Filename: 302-padding-machines-for-onion-clients.txt
Title: Hiding onion service clients using padding
Author: George Kadianakis, Mike Perry
Created: Thursday 16 May 2019
Status: Closed
Implemented-In: 0.4.1.1-alpha
NOTE: Please look at section 3 of padding-spec.txt now, not this document.
0. Overview
Tor clients use "circuits" to do anonymous communications. There are various
types of circuits. Some of them are for navigating the normal Internet,
others are for fetching Tor directory information, others are for connecting
to onion services, while others are simply for measurements and testing.
It's currently possible for MITM type of adversaries (like tor-network-level
and local-area-network adversaries) to distinguish Tor circuit types from
each other using a wide array of metadata and distinguishers.
In this proposal, we study various techniques that can be used to
distinguish client-side onion service circuits and provide WTF-PAD circuit
padding machines (using prop#254) to hide them against certain adversaries.
1. Motivation
We are writing this proposal for various reasons:
1) We believe that in an ideal setting MITM adversaries should not be able
to distinguish circuit types by inspecting traffic. Tor traffic should
look amorphous to an outside observer to maximize uncertainty and
anonymity properties.
Client-side onion service circuits are an easy target for this proposal,
because we believe we can improve their privacy with low bandwidth
overhead.
2) We want to start experimenting with the WTF-PAD subsystem of Tor, and
this use-case provides us with a good testbed.

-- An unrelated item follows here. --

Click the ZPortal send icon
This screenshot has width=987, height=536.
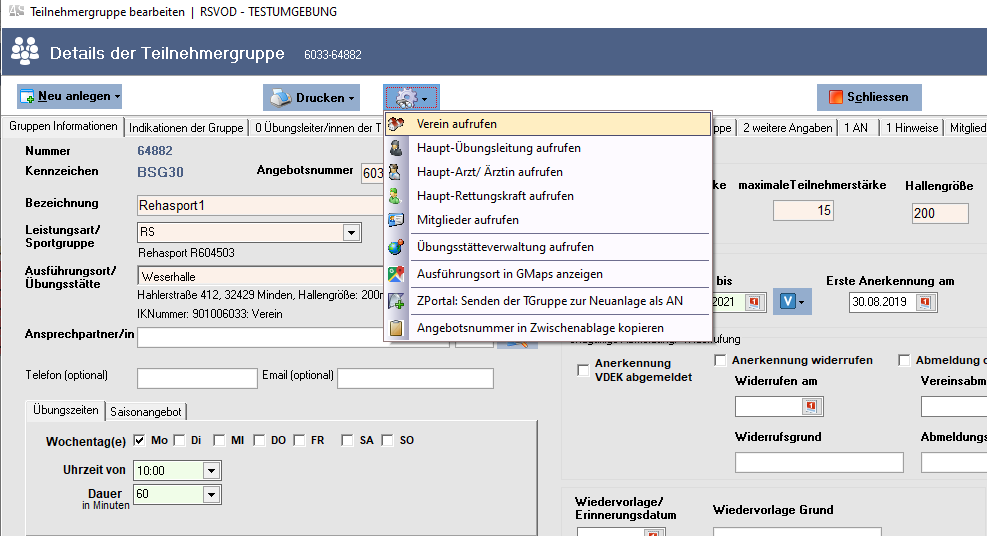[397, 301]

3) We hope that by actually starting to use the WTF-PAD subsystem of Tor, we
will encourage more researchers to start experimenting with it.

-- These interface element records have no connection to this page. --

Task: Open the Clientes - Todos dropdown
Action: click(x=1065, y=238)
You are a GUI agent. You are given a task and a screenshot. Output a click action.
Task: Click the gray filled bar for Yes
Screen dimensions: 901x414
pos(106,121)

2. Scope of the proposal [SCOPE]
Given the above, this proposal sets forth to use the WTF-PAD system to hide
client-side onion service circuits against the classifiers of paper by Kwon
et al. above.
By client-side onion service circuits we refer to these two types of circuits:
- Client-side introduction circuits: Circuit from client to the introduction point
- Client-side rendezvous circuits: Circuit from client to the rendezvous point
Service-side onion service circuits are not in scope for this proposal, and
this is because hiding those would require more bandwidth and also more
advanced WTF-PAD features.
Furthermore, this proposal only aims to cloak the naive distinguishing
features mentioned in the [KNOWN_DISTINGUISHERS] section, and can by no
means guarantee that client-side onion service circuits are totally
indistinguishable by other means.
The machines specified in this proposal are meant to be lightweight and
created for a specific purpose. This means that they can be easily extended
with additional states to do more advanced hiding.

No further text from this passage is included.